本種は日本のヒョウホンムシでは珍しく,ホストの報告が多い。これまでに報告されたものは,コンニャク粉,貯蔵豆粕,米穀,アワ,コウリャン,オートミール,トウモロコシ粉,米糠粉,毛織物,キノコの一種,標本昆虫,煮干,鯉用固形飼料がある。しかし,生態に関する記述はきわめて断片的で,飼育実験などの系統だった観察はない。これまでのいろいろな報告からは,好条件下で年2〜3世代を繰り返すこと,越冬は成虫または幼虫で行い,成虫は正の走光性をもち,耐寒性が強く,冬季でも活動し,灯火に集来すること,幼虫はホストを綴って巣室をつくり,その内部からホストを食害することなどがわかっているにすぎない。 (pp.264〜265)
「加害の中核をなすことはあまりないであろう」(p.265)虫だけにあまり調べられていない模様。
そもそもこの手の害虫が,人間の進出以前に野外でどう生活していたかは興味のあるところである。どこかで何かの商売をやっていたには違いないのだ。
当然のように一般の害虫駆除系サイトでは野外生活については触れられていない。ヒントになりそうな情報源をとりあえず2つ見つけた。
その1。「マメコバチ研究所」のサイト。受粉用のコツノツツハナバチの生産販売を行っている会社である。「マメコバチの天敵」のページにナガヒョウホンムシが出てくる(一番下)。ここのナガヒョウホンムシ情報量は多い。
それによると,ナガヒョウホンムシはツツハナバチの巣(ヨシの茎に作られる)に産卵し,幼虫は巣の中の糞や花粉くず,更にはハチの繭を食べるということである。
ミツバチやスズメバチの巣の下に居住して上から落ちてくるゴミを専門に食べている虫もいることだから,このナガヒョウホンムシも昆虫の周辺で廃棄物業者をしているのだろうか。
2つ目。池田博明編「クモ生理生態事典」。労作としか表現しようのないクモのデータ集である。この中の「ジョロウグモ」の項にナガヒョウホンムシが出てくる。
卵寄生するナガヒョウホンムシがいる.(…)〔千国安之輔.1983.クモの一生. 偕成社〕
データが少ないから憶測でしかないが,この虫は昆虫周辺で活動して,屑を主食に,チャンスがあれば幼虫や卵を食べて生活している虫だろうと思われる。
上の画像の虫は建物の壁で見つけたものだ。一体彼女(恐らく体型から♀である)は何を食べてきたのだろう。

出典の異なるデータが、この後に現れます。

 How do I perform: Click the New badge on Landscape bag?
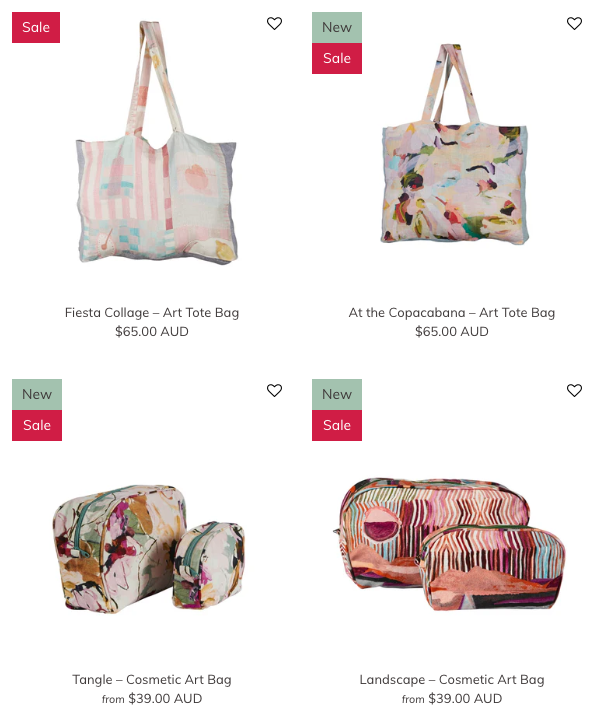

学名はPtinus japonicus。属名の由来はどうやらギリシア語の「phthinas 消耗」らしい。hがぞんざいに扱われているが学名の世界ではよくあることである。種小名は「日本の」。「日本で最初に記載され」た(前掲『家屋害虫事典』,p.264)ことから。